REQUESTS:
1. List each complaint that the Exodus passage quotes the Israelites making.
2. From the rows, extract the lines that start at the line containing "Given: Click the notification" and end after the line containing "pos(84,222)", copying them unchanged.

## BEGIN SUPPLIED PASSAGE

Anyway, Moses wasn’t really keen on the idea of confronting Pharaoh and tried to get out of it. But God wouldn’t have it. So he went…kicking and screaming. I think he was secretly excited when Pharaoh told him to take a flying leap, “See, God. He’s not budging. I’ll be going now.” But God stopped him in his tracks and had him sit through the litany of plagues, ten to be exact, that he rained down on Egypt:

  1. Blood
  2. Frogs
  3. Lice
  4. Flies
  5. Pestilence
  6. Boils
  7. Hail
  8. Locusts
  9. Darkness
  10. Killing of the firstborn

At last, Pharaoh relented. His patience expended; he told Moses to get them out of his sight. All the while, Moses had his sandals and toothbrush packed just in case. So they all scurried out of Egypt before Pharaoh changed his mind.

Now, the fun started. The Israelite’s story is strewn with whining and complaining at every turn, “There’s no water, this manna stuff sucks, my tent-mate snores.” Blah. Blah. Blah. How quickly they forgot how torturous their lives were in Egypt as they labored under cruel and unimaginable circumstances.

Now fast-forward. Remember when they were tent camping at the foot of the mountain, eating beans, roasting marshmallows over an open fire, and singing cowboy ballots while they waited for Moses to return from his historical visit with God?

## END SUPPLIED PASSAGE
## BEGIN RECORDS PROVIDED

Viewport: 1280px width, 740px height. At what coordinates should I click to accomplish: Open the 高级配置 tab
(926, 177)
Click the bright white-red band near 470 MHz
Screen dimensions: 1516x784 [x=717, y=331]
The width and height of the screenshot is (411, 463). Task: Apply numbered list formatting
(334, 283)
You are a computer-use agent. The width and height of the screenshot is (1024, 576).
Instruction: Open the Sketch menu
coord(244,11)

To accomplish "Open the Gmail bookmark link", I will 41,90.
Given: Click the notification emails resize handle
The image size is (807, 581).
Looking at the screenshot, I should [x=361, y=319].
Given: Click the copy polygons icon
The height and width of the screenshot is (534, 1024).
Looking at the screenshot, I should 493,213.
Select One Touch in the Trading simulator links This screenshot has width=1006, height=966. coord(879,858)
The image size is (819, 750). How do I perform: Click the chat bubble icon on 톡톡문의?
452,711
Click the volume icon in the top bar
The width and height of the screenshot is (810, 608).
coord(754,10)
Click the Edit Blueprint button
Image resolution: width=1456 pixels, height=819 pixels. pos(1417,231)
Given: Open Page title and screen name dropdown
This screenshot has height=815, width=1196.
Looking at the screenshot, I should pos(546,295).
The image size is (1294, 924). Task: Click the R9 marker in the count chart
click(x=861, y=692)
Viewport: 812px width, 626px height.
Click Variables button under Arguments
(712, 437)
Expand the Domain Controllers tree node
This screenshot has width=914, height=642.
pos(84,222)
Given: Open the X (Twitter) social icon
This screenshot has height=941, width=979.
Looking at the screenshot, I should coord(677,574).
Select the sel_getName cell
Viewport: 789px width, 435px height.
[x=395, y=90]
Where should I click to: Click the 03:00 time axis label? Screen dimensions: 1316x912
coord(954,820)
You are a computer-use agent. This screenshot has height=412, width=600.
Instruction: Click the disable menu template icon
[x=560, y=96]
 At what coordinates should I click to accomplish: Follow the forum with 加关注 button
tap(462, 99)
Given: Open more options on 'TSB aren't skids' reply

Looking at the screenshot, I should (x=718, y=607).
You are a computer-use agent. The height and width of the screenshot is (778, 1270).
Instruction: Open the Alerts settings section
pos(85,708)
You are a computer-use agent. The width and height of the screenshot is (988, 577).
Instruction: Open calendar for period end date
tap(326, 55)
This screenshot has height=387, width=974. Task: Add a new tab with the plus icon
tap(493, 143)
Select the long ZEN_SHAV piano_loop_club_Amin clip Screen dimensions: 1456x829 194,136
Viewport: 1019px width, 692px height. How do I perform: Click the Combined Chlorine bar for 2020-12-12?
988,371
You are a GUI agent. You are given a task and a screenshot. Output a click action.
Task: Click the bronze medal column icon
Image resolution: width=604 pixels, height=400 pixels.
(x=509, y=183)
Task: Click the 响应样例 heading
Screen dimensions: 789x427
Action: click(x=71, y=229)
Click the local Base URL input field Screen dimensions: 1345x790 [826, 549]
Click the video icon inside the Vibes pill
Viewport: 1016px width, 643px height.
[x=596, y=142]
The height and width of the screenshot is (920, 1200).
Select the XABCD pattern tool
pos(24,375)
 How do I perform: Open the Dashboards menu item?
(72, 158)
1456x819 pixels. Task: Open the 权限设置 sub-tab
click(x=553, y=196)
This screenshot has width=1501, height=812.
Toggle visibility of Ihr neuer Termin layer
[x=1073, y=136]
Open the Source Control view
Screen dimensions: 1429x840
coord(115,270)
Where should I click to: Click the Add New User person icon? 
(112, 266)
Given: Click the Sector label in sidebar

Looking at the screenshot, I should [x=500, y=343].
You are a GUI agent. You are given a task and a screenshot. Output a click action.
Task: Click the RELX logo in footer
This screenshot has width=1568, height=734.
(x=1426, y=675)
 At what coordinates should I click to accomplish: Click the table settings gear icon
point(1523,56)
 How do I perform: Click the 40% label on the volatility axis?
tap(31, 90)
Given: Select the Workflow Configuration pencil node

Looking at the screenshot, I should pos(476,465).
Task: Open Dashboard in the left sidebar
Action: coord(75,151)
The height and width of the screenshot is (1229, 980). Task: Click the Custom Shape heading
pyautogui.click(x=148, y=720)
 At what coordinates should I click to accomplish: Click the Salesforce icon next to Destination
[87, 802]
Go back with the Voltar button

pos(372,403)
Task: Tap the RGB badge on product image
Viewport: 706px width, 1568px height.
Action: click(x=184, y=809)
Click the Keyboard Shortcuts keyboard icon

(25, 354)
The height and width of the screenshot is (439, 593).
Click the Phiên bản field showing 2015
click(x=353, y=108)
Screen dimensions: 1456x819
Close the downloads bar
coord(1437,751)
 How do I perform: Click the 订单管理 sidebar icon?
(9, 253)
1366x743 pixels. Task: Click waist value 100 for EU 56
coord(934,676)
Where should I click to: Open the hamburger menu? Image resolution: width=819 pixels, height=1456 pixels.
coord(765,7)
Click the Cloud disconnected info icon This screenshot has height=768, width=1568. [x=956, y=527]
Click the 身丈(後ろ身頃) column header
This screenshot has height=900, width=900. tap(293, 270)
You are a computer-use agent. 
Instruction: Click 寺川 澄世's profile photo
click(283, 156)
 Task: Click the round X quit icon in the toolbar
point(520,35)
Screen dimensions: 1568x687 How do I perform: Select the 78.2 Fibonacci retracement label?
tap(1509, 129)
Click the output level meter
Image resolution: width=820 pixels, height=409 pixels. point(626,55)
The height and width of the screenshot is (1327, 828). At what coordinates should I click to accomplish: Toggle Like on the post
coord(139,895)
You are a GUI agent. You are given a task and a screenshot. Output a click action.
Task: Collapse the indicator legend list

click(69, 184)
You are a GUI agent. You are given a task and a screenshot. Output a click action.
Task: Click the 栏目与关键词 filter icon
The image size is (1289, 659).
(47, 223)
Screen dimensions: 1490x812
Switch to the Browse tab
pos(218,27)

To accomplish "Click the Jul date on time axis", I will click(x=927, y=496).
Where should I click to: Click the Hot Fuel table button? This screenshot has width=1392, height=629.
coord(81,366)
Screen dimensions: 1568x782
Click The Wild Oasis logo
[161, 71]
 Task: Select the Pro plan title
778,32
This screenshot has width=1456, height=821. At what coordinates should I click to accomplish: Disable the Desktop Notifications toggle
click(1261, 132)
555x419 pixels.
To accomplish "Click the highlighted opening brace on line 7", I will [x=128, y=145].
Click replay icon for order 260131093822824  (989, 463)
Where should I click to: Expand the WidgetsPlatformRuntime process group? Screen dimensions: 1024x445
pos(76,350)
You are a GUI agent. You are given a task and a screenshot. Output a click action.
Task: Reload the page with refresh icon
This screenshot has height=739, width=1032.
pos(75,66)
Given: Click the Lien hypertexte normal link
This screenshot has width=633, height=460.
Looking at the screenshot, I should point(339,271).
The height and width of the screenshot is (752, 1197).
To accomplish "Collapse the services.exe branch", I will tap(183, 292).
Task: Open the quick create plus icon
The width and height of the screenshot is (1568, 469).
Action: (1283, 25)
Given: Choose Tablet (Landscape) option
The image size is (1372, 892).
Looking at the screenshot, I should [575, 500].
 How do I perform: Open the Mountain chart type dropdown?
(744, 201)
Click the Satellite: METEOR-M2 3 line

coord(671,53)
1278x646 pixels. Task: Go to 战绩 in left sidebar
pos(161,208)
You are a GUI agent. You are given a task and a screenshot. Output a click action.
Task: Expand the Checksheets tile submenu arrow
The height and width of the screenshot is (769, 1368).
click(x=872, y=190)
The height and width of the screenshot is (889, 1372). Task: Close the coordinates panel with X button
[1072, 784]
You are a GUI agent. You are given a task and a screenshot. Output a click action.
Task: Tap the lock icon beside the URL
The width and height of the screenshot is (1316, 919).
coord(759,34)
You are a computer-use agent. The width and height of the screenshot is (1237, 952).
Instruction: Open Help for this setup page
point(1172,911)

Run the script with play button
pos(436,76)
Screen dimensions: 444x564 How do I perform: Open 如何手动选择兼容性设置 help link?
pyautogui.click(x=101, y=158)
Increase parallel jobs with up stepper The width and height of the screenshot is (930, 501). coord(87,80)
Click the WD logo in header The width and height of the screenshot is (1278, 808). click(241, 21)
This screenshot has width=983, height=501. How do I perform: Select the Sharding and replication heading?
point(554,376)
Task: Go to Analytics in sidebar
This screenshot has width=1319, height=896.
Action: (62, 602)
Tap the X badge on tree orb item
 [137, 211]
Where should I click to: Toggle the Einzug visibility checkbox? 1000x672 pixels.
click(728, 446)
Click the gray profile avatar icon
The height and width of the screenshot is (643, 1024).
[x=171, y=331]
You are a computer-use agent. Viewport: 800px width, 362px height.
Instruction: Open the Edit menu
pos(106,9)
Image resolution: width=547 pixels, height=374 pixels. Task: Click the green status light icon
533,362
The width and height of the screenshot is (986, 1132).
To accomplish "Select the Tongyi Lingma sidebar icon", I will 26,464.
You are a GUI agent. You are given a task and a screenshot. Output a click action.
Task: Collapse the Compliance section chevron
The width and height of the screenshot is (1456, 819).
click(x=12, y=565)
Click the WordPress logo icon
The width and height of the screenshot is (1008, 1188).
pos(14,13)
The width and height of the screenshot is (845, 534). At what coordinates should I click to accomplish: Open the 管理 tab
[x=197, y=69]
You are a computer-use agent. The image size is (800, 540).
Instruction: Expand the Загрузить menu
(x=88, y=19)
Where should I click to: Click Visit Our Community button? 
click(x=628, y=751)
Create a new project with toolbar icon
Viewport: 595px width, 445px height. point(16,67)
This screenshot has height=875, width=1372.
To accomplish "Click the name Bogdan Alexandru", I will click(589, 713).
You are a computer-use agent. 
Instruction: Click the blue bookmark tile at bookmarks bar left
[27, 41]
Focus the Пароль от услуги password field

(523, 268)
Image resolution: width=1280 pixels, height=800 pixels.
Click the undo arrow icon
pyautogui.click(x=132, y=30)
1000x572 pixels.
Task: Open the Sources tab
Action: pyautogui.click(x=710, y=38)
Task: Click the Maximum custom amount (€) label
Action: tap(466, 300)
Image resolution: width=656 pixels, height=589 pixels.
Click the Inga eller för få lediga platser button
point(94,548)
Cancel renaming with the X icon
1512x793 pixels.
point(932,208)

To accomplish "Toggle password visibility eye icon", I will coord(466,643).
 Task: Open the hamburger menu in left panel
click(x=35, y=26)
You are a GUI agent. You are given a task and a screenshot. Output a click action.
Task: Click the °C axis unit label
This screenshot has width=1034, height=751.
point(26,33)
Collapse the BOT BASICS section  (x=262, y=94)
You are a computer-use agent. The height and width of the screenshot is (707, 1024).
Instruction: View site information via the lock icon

## END RECORDS PROVIDED

TASK-BY-TASK RESULTS:
1.
- There's no water
- This manna stuff sucks
- My tent-mate snores

2.
Given: Click the notification emails resize handle
The image size is (807, 581).
Looking at the screenshot, I should [x=361, y=319].
Given: Click the copy polygons icon
The height and width of the screenshot is (534, 1024).
Looking at the screenshot, I should 493,213.
Select One Touch in the Trading simulator links This screenshot has width=1006, height=966. coord(879,858)
The image size is (819, 750). How do I perform: Click the chat bubble icon on 톡톡문의?
452,711
Click the volume icon in the top bar
The width and height of the screenshot is (810, 608).
coord(754,10)
Click the Edit Blueprint button
Image resolution: width=1456 pixels, height=819 pixels. pos(1417,231)
Given: Open Page title and screen name dropdown
This screenshot has height=815, width=1196.
Looking at the screenshot, I should pos(546,295).
The image size is (1294, 924). Task: Click the R9 marker in the count chart
click(x=861, y=692)
Viewport: 812px width, 626px height.
Click Variables button under Arguments
(712, 437)
Expand the Domain Controllers tree node
This screenshot has width=914, height=642.
pos(84,222)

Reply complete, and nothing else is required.